▶ [Required work]:
Would you write out all the records again, exactly?

▶ [The input]:
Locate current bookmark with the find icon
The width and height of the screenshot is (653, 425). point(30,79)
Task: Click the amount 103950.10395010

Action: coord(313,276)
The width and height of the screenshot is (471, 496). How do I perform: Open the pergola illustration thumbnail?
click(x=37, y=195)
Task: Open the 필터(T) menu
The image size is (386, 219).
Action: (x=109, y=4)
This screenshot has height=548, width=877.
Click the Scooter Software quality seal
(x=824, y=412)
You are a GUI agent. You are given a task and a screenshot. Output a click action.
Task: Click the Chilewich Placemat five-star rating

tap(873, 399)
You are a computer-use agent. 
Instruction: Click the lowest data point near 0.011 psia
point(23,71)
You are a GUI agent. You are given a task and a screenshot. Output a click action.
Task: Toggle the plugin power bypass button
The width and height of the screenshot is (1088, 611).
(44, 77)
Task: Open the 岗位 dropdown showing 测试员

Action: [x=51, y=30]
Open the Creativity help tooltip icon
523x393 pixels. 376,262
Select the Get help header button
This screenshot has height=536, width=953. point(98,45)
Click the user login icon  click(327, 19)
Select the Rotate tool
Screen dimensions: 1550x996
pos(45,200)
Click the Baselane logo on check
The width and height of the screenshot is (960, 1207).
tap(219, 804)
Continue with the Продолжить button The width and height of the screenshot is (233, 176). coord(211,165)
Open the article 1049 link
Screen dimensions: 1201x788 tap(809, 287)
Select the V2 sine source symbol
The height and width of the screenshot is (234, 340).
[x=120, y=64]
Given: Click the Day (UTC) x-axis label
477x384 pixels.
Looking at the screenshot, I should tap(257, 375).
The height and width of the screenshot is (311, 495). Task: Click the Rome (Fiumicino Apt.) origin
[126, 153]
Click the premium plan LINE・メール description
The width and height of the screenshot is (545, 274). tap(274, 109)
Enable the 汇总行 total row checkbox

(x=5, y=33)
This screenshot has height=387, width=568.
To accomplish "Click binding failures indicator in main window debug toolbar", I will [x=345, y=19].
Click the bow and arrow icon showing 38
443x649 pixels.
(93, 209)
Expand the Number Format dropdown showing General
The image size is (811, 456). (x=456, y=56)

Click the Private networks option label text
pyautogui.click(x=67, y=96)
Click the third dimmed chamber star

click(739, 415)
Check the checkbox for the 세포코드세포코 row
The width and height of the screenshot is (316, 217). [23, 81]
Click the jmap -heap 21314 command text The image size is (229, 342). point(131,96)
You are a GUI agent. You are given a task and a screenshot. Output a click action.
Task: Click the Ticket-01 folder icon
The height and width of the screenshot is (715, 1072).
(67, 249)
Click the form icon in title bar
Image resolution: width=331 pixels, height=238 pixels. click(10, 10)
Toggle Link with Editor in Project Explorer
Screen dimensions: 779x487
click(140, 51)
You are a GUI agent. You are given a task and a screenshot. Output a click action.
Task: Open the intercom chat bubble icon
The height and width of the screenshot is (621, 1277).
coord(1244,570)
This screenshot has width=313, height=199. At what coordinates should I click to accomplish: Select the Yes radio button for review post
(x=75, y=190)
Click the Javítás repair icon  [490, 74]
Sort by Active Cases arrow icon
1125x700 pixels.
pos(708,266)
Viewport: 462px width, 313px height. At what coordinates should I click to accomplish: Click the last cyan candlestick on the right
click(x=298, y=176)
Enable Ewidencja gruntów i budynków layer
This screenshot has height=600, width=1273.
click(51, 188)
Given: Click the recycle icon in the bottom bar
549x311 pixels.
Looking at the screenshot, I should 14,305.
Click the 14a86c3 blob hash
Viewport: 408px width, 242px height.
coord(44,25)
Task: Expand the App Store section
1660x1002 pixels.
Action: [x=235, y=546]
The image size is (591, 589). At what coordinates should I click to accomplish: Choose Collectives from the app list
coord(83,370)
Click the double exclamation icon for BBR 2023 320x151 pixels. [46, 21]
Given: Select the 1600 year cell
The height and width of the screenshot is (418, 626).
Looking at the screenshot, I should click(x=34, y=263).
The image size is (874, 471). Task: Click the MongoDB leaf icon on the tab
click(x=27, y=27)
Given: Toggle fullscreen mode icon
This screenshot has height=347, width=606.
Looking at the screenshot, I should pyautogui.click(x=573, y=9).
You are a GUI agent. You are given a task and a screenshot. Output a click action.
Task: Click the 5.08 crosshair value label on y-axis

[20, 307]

▶ [Solution to this problem]:
Locate current bookmark with the find icon
The width and height of the screenshot is (653, 425). point(30,79)
Task: Click the amount 103950.10395010

Action: coord(313,276)
The width and height of the screenshot is (471, 496). How do I perform: Open the pergola illustration thumbnail?
click(x=37, y=195)
Task: Open the 필터(T) menu
The image size is (386, 219).
Action: (x=109, y=4)
This screenshot has height=548, width=877.
Click the Scooter Software quality seal
(x=824, y=412)
You are a GUI agent. You are given a task and a screenshot. Output a click action.
Task: Click the Chilewich Placemat five-star rating

tap(873, 399)
You are a computer-use agent. 
Instruction: Click the lowest data point near 0.011 psia
point(23,71)
You are a GUI agent. You are given a task and a screenshot. Output a click action.
Task: Toggle the plugin power bypass button
The width and height of the screenshot is (1088, 611).
(44, 77)
Task: Open the 岗位 dropdown showing 测试员

Action: [x=51, y=30]
Open the Creativity help tooltip icon
523x393 pixels. 376,262
Select the Get help header button
This screenshot has height=536, width=953. point(98,45)
Click the user login icon  click(327, 19)
Select the Rotate tool
Screen dimensions: 1550x996
pos(45,200)
Click the Baselane logo on check
The width and height of the screenshot is (960, 1207).
tap(219, 804)
Continue with the Продолжить button The width and height of the screenshot is (233, 176). coord(211,165)
Open the article 1049 link
Screen dimensions: 1201x788 tap(809, 287)
Select the V2 sine source symbol
The height and width of the screenshot is (234, 340).
[x=120, y=64]
Given: Click the Day (UTC) x-axis label
477x384 pixels.
Looking at the screenshot, I should tap(257, 375).
The height and width of the screenshot is (311, 495). Task: Click the Rome (Fiumicino Apt.) origin
[126, 153]
Click the premium plan LINE・メール description
The width and height of the screenshot is (545, 274). tap(274, 109)
Enable the 汇总行 total row checkbox

(x=5, y=33)
This screenshot has height=387, width=568.
To accomplish "Click binding failures indicator in main window debug toolbar", I will [x=345, y=19].
Click the bow and arrow icon showing 38
443x649 pixels.
(93, 209)
Expand the Number Format dropdown showing General
The image size is (811, 456). (x=456, y=56)

Click the Private networks option label text
pyautogui.click(x=67, y=96)
Click the third dimmed chamber star

click(739, 415)
Check the checkbox for the 세포코드세포코 row
The width and height of the screenshot is (316, 217). [23, 81]
Click the jmap -heap 21314 command text The image size is (229, 342). point(131,96)
You are a GUI agent. You are given a task and a screenshot. Output a click action.
Task: Click the Ticket-01 folder icon
The height and width of the screenshot is (715, 1072).
(67, 249)
Click the form icon in title bar
Image resolution: width=331 pixels, height=238 pixels. click(10, 10)
Toggle Link with Editor in Project Explorer
Screen dimensions: 779x487
click(140, 51)
You are a GUI agent. You are given a task and a screenshot. Output a click action.
Task: Open the intercom chat bubble icon
The height and width of the screenshot is (621, 1277).
coord(1244,570)
This screenshot has width=313, height=199. At what coordinates should I click to accomplish: Select the Yes radio button for review post
(x=75, y=190)
Click the Javítás repair icon  [490, 74]
Sort by Active Cases arrow icon
1125x700 pixels.
pos(708,266)
Viewport: 462px width, 313px height. At what coordinates should I click to accomplish: Click the last cyan candlestick on the right
click(x=298, y=176)
Enable Ewidencja gruntów i budynków layer
This screenshot has height=600, width=1273.
click(51, 188)
Given: Click the recycle icon in the bottom bar
549x311 pixels.
Looking at the screenshot, I should 14,305.
Click the 14a86c3 blob hash
Viewport: 408px width, 242px height.
coord(44,25)
Task: Expand the App Store section
1660x1002 pixels.
Action: [x=235, y=546]
The image size is (591, 589). At what coordinates should I click to accomplish: Choose Collectives from the app list
coord(83,370)
Click the double exclamation icon for BBR 2023 320x151 pixels. [46, 21]
Given: Select the 1600 year cell
The height and width of the screenshot is (418, 626).
Looking at the screenshot, I should click(x=34, y=263).
The image size is (874, 471). Task: Click the MongoDB leaf icon on the tab
click(x=27, y=27)
Given: Toggle fullscreen mode icon
This screenshot has height=347, width=606.
Looking at the screenshot, I should pyautogui.click(x=573, y=9).
You are a GUI agent. You are given a task and a screenshot. Output a click action.
Task: Click the 5.08 crosshair value label on y-axis

[20, 307]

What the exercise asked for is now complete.